Dynamische IP-Adressen sind personenbezogene Daten, die dem Datenschutzrecht unterfallen. Ein Websitebetreiber darf diese auch nach dem Besuch auf seiner Website speichern, wenn dies erforderlich ist, um die Funktionsfähigkeit der Website aufrechtzuerhalten.
Wenn eine Verbindung mit dem Internet hergestellt wird, weist der Internet Service Provider (ISP) dem sich verbindenden Gerät (z.B. dem Modem) eine Internet Protokoll-Adresse (IP-Adresse) zu, um den Anschluss im Internet eindeutig identifizieren zu können. Insbesondere bei privaten Anschlüssen trennt der ISP die Verbindung einmal täglich kurz (meist in der Nacht) und weist dem Anschluss eine neue IP-Adresse zu. Man spricht von einer dynamischen IP-Adresse im Gegensatz zu einer statischen IP-Adresse, die immer dem gleichen Anschluss zugewiesen ist.
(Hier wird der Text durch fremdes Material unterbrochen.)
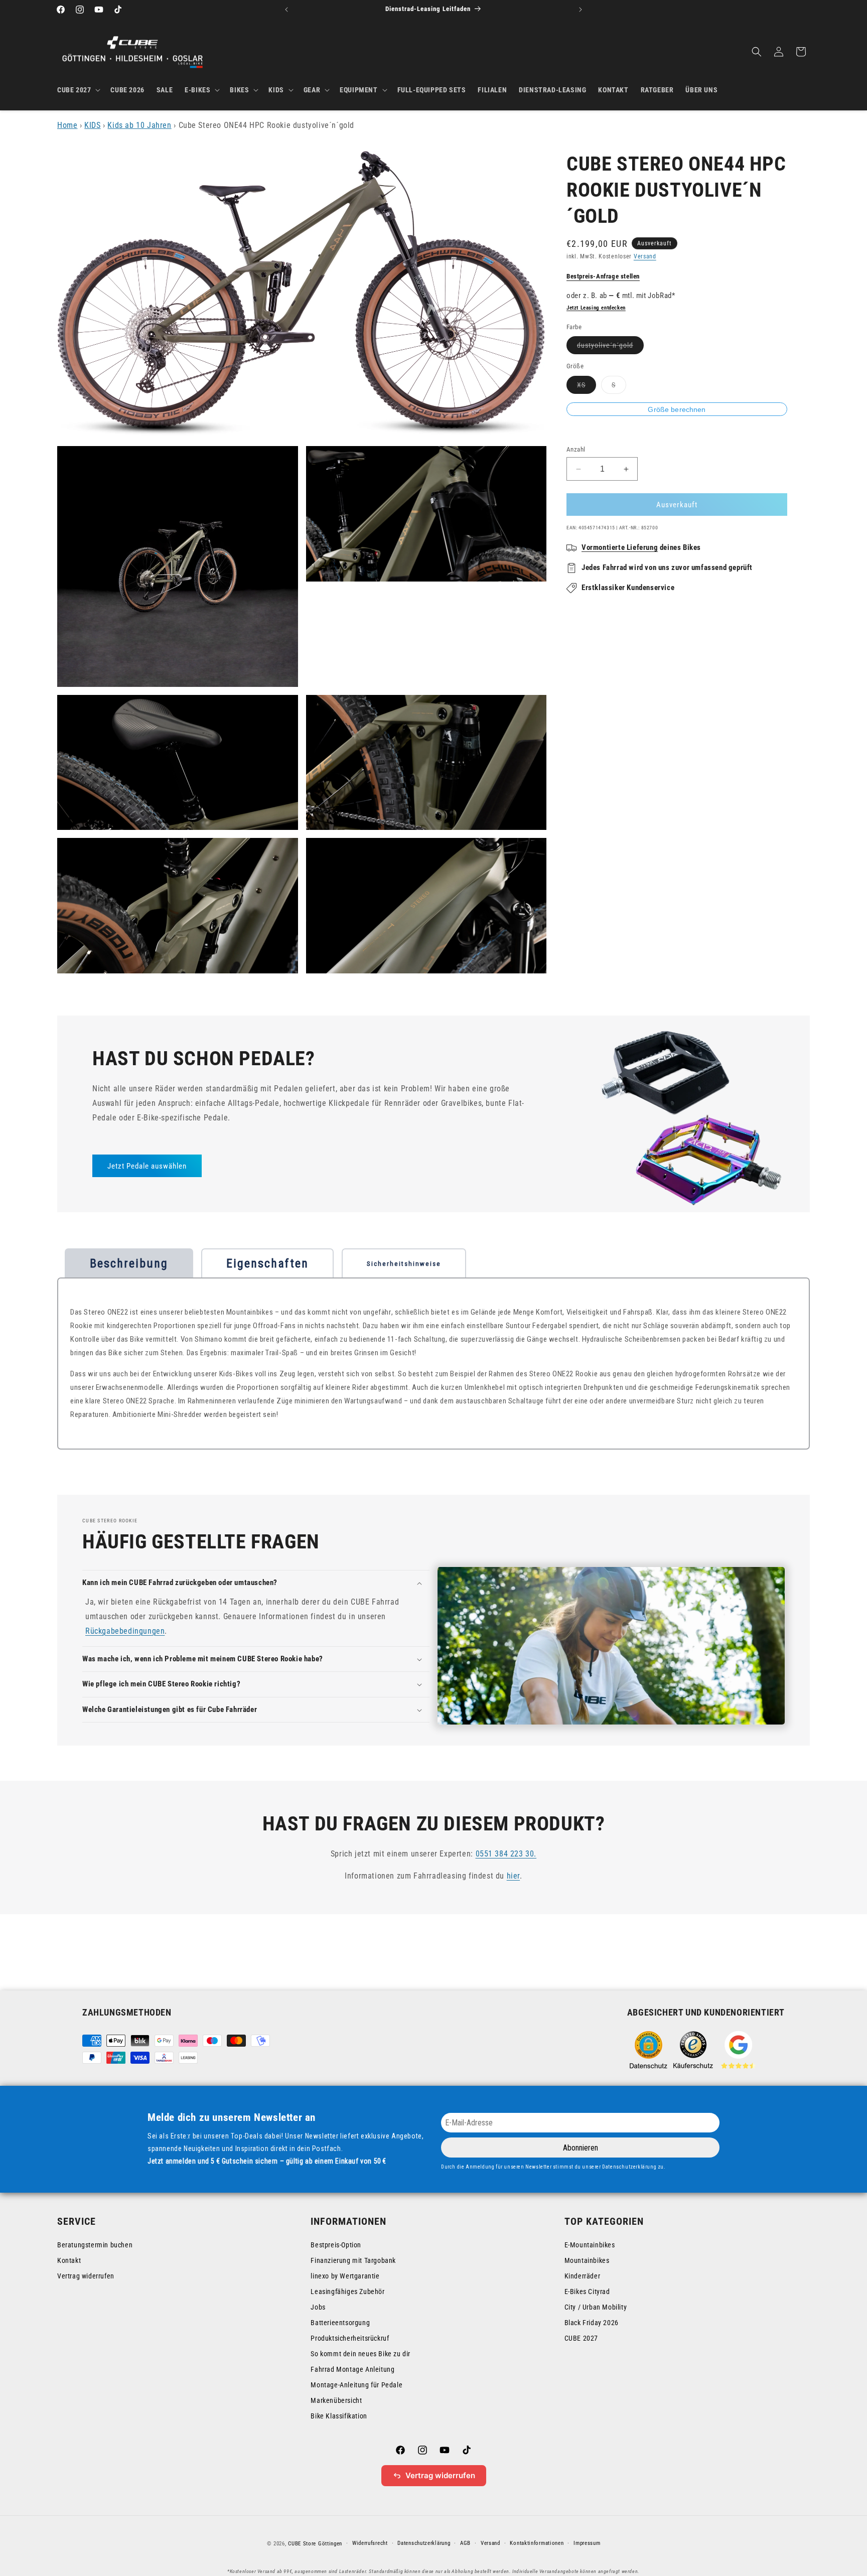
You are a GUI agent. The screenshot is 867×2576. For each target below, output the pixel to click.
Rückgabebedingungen (125, 1631)
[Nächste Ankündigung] (580, 9)
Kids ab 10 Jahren (139, 125)
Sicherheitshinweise (404, 1263)
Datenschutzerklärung (423, 2543)
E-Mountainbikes (589, 2245)
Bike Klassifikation (339, 2416)
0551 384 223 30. (506, 1853)
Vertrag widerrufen (85, 2276)
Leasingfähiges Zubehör (347, 2291)
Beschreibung (129, 1263)
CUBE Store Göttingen (315, 2543)
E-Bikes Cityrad (587, 2291)
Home (67, 125)
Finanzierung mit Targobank (353, 2260)
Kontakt (69, 2260)
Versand (645, 256)
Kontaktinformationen (536, 2543)
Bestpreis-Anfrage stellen (603, 276)
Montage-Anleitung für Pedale (356, 2385)
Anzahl (575, 449)
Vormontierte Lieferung (620, 547)
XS (586, 387)
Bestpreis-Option (336, 2245)
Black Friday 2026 (591, 2323)
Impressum (586, 2543)
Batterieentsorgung (340, 2323)
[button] (77, 89)
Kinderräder (582, 2276)
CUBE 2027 (581, 2338)
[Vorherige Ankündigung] (286, 9)
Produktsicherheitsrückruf (350, 2338)
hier (513, 1876)
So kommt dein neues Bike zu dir (360, 2354)
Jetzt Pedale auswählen (147, 1166)
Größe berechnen (676, 409)
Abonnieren (580, 2148)
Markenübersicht (336, 2400)
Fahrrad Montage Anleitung (352, 2369)
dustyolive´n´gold (610, 348)
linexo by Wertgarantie (345, 2276)
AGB (465, 2543)
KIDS (92, 125)
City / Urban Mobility (595, 2307)
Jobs (318, 2307)
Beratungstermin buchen (94, 2245)
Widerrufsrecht (370, 2543)
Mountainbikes (587, 2260)
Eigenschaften (267, 1263)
In der Rechtswissenschaft ist seit langem umstritten, ob dynamische IP-Adressen personenbezogene Daten sind, die dem Datenschutzrecht unterfallen. Aus einer dynamischen IP-Adresse lässt sich nämlich nicht ohne weiteres auf den Anschlussinhaber schließen. Nur der ISP hat das nötige Zusatzwissen, um die IP-Adresse zu einem bestimmten Zeitpunkt einem Anschluss zuzuordnen. Diese Information löscht der ISP aber nach einer gewissen Zeit (meist 7 bis 14 Tage).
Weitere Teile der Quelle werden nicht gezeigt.